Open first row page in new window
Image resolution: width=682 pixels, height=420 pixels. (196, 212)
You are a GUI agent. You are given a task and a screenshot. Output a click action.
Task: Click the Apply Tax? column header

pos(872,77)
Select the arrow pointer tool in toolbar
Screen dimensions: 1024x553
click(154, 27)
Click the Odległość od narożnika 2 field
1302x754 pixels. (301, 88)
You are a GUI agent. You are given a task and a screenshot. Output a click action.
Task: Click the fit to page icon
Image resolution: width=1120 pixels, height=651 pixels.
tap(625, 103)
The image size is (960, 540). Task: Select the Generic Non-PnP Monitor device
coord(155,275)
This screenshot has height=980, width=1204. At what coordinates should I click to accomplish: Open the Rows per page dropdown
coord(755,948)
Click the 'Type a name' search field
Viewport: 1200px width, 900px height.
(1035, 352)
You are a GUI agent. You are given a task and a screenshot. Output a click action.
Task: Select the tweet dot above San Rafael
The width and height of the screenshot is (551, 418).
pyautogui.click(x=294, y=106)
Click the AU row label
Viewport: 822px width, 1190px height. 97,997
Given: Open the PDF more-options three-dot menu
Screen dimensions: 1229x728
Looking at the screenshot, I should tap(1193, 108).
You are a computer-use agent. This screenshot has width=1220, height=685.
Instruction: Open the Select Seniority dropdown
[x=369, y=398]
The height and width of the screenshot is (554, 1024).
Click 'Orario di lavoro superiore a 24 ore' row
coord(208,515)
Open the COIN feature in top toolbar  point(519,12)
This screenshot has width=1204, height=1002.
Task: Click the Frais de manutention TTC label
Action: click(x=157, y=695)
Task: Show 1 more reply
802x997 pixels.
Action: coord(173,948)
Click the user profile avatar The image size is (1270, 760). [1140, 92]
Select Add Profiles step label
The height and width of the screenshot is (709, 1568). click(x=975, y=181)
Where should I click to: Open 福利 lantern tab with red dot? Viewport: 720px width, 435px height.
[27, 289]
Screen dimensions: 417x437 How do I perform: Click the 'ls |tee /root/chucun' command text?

☆ ☆ ☆

» Problem statement: Please repeat, exactly and only, the lines from the one containing "Click the user" through the last line of the records, both included.

» Answer area:
Click the user profile avatar The image size is (1270, 760). [1140, 92]
Select Add Profiles step label
The height and width of the screenshot is (709, 1568). click(x=975, y=181)
Where should I click to: Open 福利 lantern tab with red dot? Viewport: 720px width, 435px height.
[27, 289]
Screen dimensions: 417x437 How do I perform: Click the 'ls |tee /root/chucun' command text?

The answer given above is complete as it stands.